[Task a] Locate every line in the entries below that contains the word "height", and copy each of those lines.

[Passage]
● ● ●

Chad Hellwinckel’s work as a research scientist in the University of
Tennessee’s College of Agriculture, studying energy usage and
alternatives to petroleum-based sources while he recently completed a
doctorate in geography, has connected the dots between our reliance on
oil, global supplies of the resource and how we might function and
survive in a world where current lifestyles and habits are no longer
sustainable or even possible.
To prepare for a future wherein
the habits and systems we currently take for granted may not exist,
Hellwinckel and his wife Tracie started the Knoxville Permaculture
Guild to create a network for locals interested in learning more about
working with the land and environment to maximize potential for human
sustenance and survival. He discussed permaculture concepts, peak oil
theory and local efforts toward sustainability in a recent interview
with Knoxville Voice.
Tell me about the origins of the Knoxville Permaculture Guild.

● ● ●

[Information shown]
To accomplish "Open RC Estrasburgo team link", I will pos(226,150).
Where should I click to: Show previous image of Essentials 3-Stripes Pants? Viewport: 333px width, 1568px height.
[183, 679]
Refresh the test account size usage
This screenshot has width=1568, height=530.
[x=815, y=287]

● ● ●

[Task b] Reproduce the part of the permaculture passage that begins with the words containing "To prepare for" and ends with "Knoxville Permaculture Guild.".

[Expected answer a]
Where should I click to: Show previous image of Essentials 3-Stripes Pants? Viewport: 333px width, 1568px height.
This screenshot has width=1568, height=530.

[Expected answer b]
To prepare for a future wherein
the habits and systems we currently take for granted may not exist,
Hellwinckel and his wife Tracie started the Knoxville Permaculture
Guild to create a network for locals interested in learning more about
working with the land and environment to maximize potential for human
sustenance and survival. He discussed permaculture concepts, peak oil
theory and local efforts toward sustainability in a recent interview
with Knoxville Voice.
Tell me about the origins of the Knoxville Permaculture Guild.